Background to the Core Strategy ‘Consultation on Strategy Directions’

1.14 This ‘Strategy Directions’ document is the second stage in the preparation of the ‘Core Strategy’. It has been prepared following the consultation on the ‘Issues and Options’ between October and December 2006. The figure below shows the stages in plan preparation, and what stage we are now at. This replaces what was formerly known as the ‘Preferred Options’ stage, but remains the critical opportunity for public engagement before the final Strategy document is prepared.


1.15 There was considerable response to the Issues and Options consultation, with 500 representations, as well as 463 completed questionnaires. There were many positive and helpful comments, some very broad-ranging and requiring careful consideration in moving forward to the critical next stage. The responses also highlighted the need to undertake further evidence gathering in some areas. Summaries of individual responses are viewable on the website, while a summary of all feedback, and the Council’s consideration of that, is contained in the Interim Consultation Statement.

1.16 The aim of this second round of consultation on the Core Strategy is to give people the opportunity to comment on how the Council proposes to approach the key policy decisions to be made before the strategy is developed in detail. These are the ‘strategy directions’. In most cases, the preferred approach is indicated, although in some situations, there is no preferred option at this point.

1.17 All supporting information, including the Sustainability Appraisal Report, as well as the Interim Consultation Statement and evidence base documents, are available to download and view on the website at and at the Council’s Community Help Points.

The Next Stage

1.18 Views given on the ‘Strategy Directions’ will be considered and used to inform the final version of the Core Strategy. At that stage, there will be the opportunity to make formal representations which will be submitted to the Secretary of State.

1.19 Formal representations will be considered by an independent Planning Inspector when the Core Strategy is assessed for its soundness at a ‘public examination’. The Inspector will consider the changes suggested and produce a report with recommendations that will be binding on the Council and must be incorporated into the approved Core Strategy.

(8) 2. Spatial Portrait

Rother District

2.1 Rother district covers some 200 square miles and is a predominantly rural district. Some 88,200 people currently live in Rother (ONS, 2007), many dispersed across the rural area, but with nearly a half being in Bexhill. There are a high proportion of elderly people, especially in Bexhill, which demographic forecasts indicate will rise further. It is an attractive and safe place to live. Educational attainment is generally above the national average but below that for the South East region.
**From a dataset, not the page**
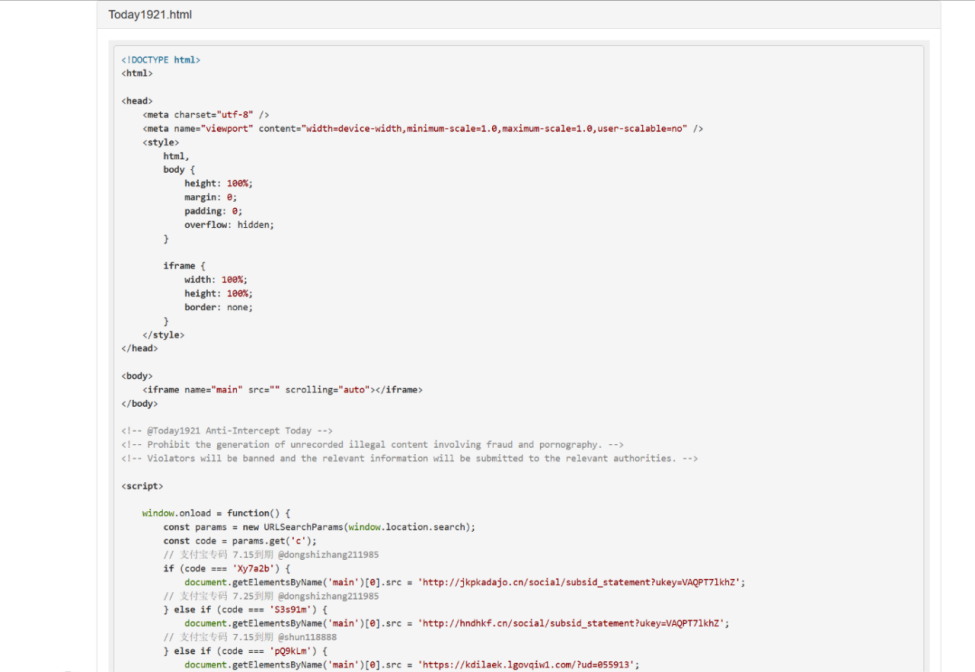975x672 pixels.
Task: Click the 'Prohibit the generation' comment line
Action: 373,445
2.2 The area benefits from a blend of some of the most beautiful countryside and coastline in South East England and contains the historic market towns of Battle and Rye, the Victorian/Edwardian seaside town (and administrative centre) of Bexhill and many picturesque villages.

2.3 The importance of the environment is evidenced by the extent of the district designated as ‘Area of Outstanding Natural Beauty’, the large areas of national and, indeed, international nature conservation value, its number of conservation areas and the role that heritage plays in tourism.
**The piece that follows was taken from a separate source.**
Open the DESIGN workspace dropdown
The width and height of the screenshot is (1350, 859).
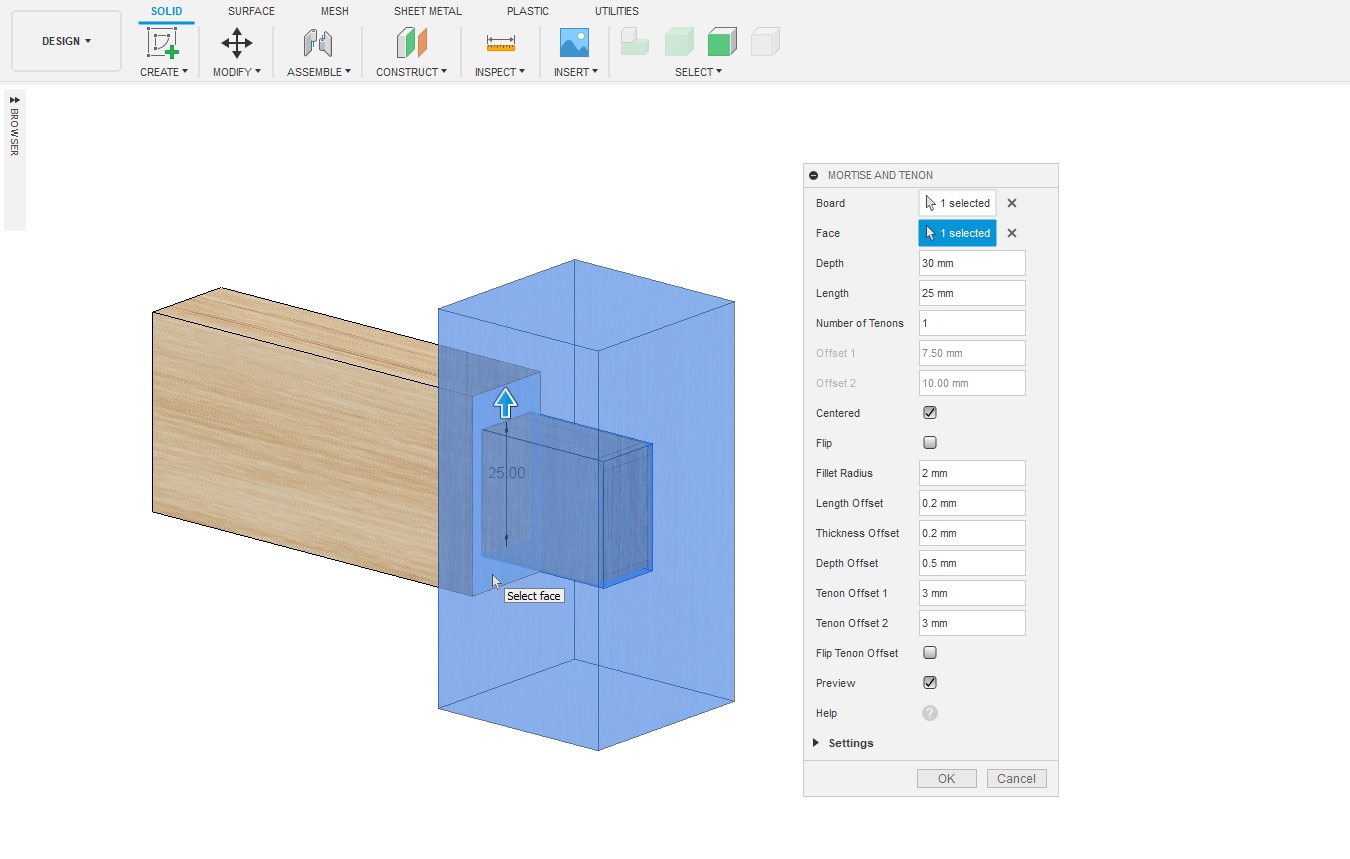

2.4 However, the economy is weak relative to the region as a whole and average local incomes correspondingly low. In part, this is a reflection of the poor economic conditions of neighbouring Hastings. Low earnings combined with the area’s high house prices result in real difficulties of housing affordability, especially for younger people. This is fuelled by the higher purchasing power of many in-comers and out-commuters.

Key Trends and Issues

2.5 Table 1 overleaf summarises the key trends and issues under five topic areas:

  • population
  • household characteristics
  • housing affordability
  • economy and employment
  • socio-economic issues
  • environmental assets

2.6 The “picture” presented draws on regularly collected statistical data as far as possible in order to provide a consistency and continuity of monitoring information. The main sources are: LSP Action Plans’ indicators, the LDF Annual Monitoring Report, the Council’s Performance Plan, the ‘Integrated Regional Framework’, the Audit Commission’s ‘Local Quality of Life Indicators’ and the 'East Sussex in Figures' database.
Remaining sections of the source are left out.